Vermieter müssen sich im Rahmen der Wohnraumvermietung gegenüber Mietern bei Nutzung fossiler Energien, die nicht klimaneutral sind, an deren Energiekosten beteiligen.
Neue Vorgaben für Wohn- und Nichtwohngebäude
Bis zum Jahr 2030 kommen gestaffelte Verpflichtungen energetischer Maßnahmen für Wohn- und Nichtwohngebäude bei Neubauten und im Bestandsbau auf Eigentümer zu. Es wird eine gestaffelte bundesweite Solarpflicht eingeführt.
Zusätzlich gibt es in der Regel die Verpflichtung zur Errichtung von Nullemissionsgebäuden ab 2028 für öffentliche Neubauten. Ab 2030 gilt diese Vorgabe für sämtliche neuen Gebäude, um die Energiebedarfe zu senken.
Förderung wird wieder aufgenommen
Das Bundeswirtschaftsministerium hatte im Gesetzgebungsverfahren das Förderportal für die energetische Gebäudesanierung vorübergehend vom Netz genommen. Das Förderprogramm mit einer einkommensgestaffelten Förderung wird ab 21.7.2026 wieder aufgenommen.
Die steuerliche Förderung bleibt erhalten, ebenso die staatlichen bzw. zinsgünstigen Kredite für die Durchführung energetischer Maßnahmen. Eine doppelte Inanspruchnahme bleibt, wie bisher, ausgeschlossen.
Neue Förderdeckel und gestaffelte Zuschüsse
Der Grundzuschuss von maximal 30 % der förderfähigen Gesamtkosten soll erhalten bleiben. Allerdings wird der Förderdeckel auf 28.000 € für die erste Wohneinheit begrenzt. Für die zweite bis sechste Wohneinheit sind jeweils 15.000 € vorgesehen. Für jede weitere Wohneinheit beträgt der Förderdeckel jeweils 8.000 €.
Für Haushaltseinkommen bis zu 30.000 € erhöht sich die Grundförderung auf 40 %. Bis 40.000 € bleibt es bei 30 %. Bis 50.000 € Haushaltseinkommen gibt es noch 10 % Förderung.
Lebt mindestens ein minderjähriges Kind im Haus, wird das für die Förderung zugrunde zu legende Einkommen um 10.000 € gekürzt.
Änderungen bei Klimageschwindigkeitsbonus und Wärmepumpen
Der Klimageschwindigkeitsbonus für den frühzeitigen Heizungstausch mit 16 % der förderfähigen Kosten wird weiterhin gewährt. Er sinkt erstmals zum 1.2.2027 und danach halbjährlich zum 1.8. und 1.2. eines Jahres um 4 Prozentpunkte.

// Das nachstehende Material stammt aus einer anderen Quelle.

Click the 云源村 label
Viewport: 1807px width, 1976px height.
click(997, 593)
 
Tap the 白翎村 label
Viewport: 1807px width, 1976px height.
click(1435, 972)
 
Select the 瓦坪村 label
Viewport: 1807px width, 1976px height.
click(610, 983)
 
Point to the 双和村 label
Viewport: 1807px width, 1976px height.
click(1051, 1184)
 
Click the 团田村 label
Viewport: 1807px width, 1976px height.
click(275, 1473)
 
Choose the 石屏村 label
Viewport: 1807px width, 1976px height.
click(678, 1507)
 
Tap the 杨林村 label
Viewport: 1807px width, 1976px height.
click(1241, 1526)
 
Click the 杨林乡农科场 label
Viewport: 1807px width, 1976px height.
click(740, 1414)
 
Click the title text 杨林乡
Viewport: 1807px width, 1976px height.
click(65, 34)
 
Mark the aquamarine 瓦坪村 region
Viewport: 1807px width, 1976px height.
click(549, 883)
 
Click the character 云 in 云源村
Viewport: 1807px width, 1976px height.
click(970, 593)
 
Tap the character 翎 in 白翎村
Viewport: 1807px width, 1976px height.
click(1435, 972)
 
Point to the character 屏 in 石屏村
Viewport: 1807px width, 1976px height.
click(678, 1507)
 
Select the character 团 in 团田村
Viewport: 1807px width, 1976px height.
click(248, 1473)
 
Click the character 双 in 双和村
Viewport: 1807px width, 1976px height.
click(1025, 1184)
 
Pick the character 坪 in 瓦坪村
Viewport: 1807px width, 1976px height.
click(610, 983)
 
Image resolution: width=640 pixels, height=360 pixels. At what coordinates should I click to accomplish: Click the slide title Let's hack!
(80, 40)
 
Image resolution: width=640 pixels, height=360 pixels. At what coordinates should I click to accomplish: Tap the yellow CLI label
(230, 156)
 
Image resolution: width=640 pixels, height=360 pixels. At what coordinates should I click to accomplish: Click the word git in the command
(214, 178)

Neu eingeführt wird im 1. Quartal 2027 ein sogenannter Wertschöpfungsbonus. Die Grundförderung auf außerhalb der EU gefertigte Wärmepumpen sinkt dann auf 15 %. Gleichzeitig gibt es für in der EU gefertigte Wärmepumpen einen Bonus von 15 %.
Gestrichen werden der Effizienzbonus und der Emissionszuschlag. Auch für Nichtwohngebäude wird es künftig Anpassungen geben.
Investitionen vorab steuerlich prüfen
Wer Investitionen plant oder bereits vor der Beantragung von Fördermitteln steht, sollte sich eingehend steuerlich beraten lassen, welche Variante für ihn in Frage kommt.